Alexis Adler, who lived with Basquiat in the late seventies, told The Daily Beast, “I’d seen the ad a couple days ago and I was horrified.
“The commercialisation and commodification of Jean and his art at this point – it’s really not what Jean was about,” she said.
Adler said that the anti-capitalist artist would have wanted his art to be placed in museums so that it was accessible to everyone.
“Unfortunately, the museums came to Jean’s art late, so most of his art is in private hands and people don’t get to see that art except for the shows. Why show it as a prop to an ad?” she said.
Stephen Torton, who worked as Basquiat’s assistant, added that he doubted Tiffany would have even let the Black artist into one of its stores when he was alive.

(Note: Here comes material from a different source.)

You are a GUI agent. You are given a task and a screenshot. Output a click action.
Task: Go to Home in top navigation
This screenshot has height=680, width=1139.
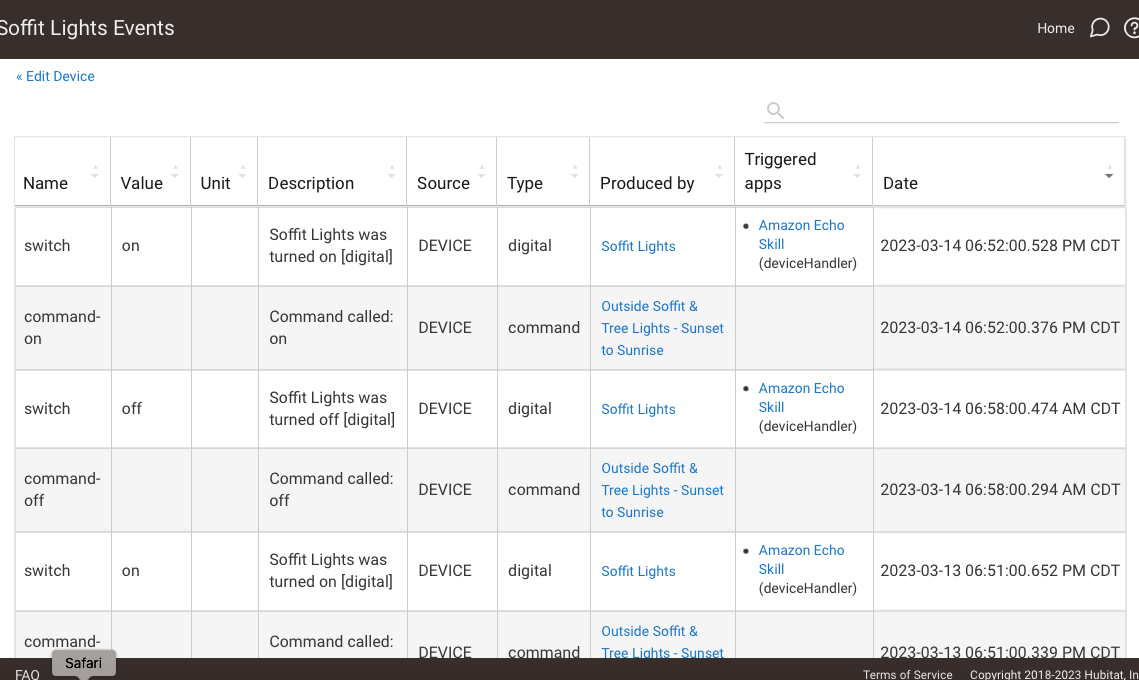[1055, 28]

“They wouldn’t have let Jean-Michel into a Tiffany’s if he wanted to use the bathroom, or, if he went to buy an engagement ring and pulled a wad of cash out of his pocket. We couldn’t even get a cab,” he told The Daily Beast.
Torton – who said he mixed the paint for the artwork – insisted that Basquiat did not intend the colour in the piece to resemble Tiffany’s signature blue, as LVMH has suggested.
He posted on Instagram: “The idea that this blue background, which I mixed and applied was in any way related to Tiffany Blue, is so absurd that at first I chose not to comment.
“But this very perverse appropriation of the artist’s inspiration is just too much.”
Fans of the artist also questioned why such a rare piece had suddenly resurfaced in an ad campaign.
“They been hiding a Basquiat for decades just to use it for a Tiffany’s ad?” one asked. Another commented: “Jay-Z cosplaying [pretending to be] as Basquiat is hilarious to me.” Another added: “He wanna be Basquiat so bad.”
“Basquiat wasn’t the type of person or artist to approve of his pieces being used in an ad from multiple billionaires (uncontextualized, at that),” scoffed another detractor on Twitter. “His art was all about pain and beauty in low places, so, it comes across as a tone deaf and flippant flex on his legacy.”
As if the Basquiat controversy wasn’t enough, Beyoncé was also slammed for wearing an extremely rare Tiffany diamond in the photo shoot said to be worth $42 million and labelled a ‘blood diamond’.
The diamond has only ever been worn by three other people in history – socialiate Mary Whitehouse in 1957, actress Audrey Hepburn in the 1961 film Breakfast At Tiffany’s, while Lady Gaga wore it to the Oscars in 2019.
The 128 rare yellow carat diamond was mined in the Beers’ Kimberly Mine in colonial South Africa way back in 1877 by black miners who worked in horrendous and often dangerous and deadly conditions, leading some to call it a ‘blood diamond’ – a gem mined in a warzone to finance violence or illegal activity.
Social media was quick to point out the jewel’s bleak history and questioned why Beyoncé chose to wear it in the campaign.
Responding to the criticism, a spokesperson for the singer said: “Beyoncé is aware of the criticism and is disappointed and angry that she wasn’t made aware of questions about its history.
“She thought that every final detail had been vetted, but now she realises that the diamond itself was overlooked.”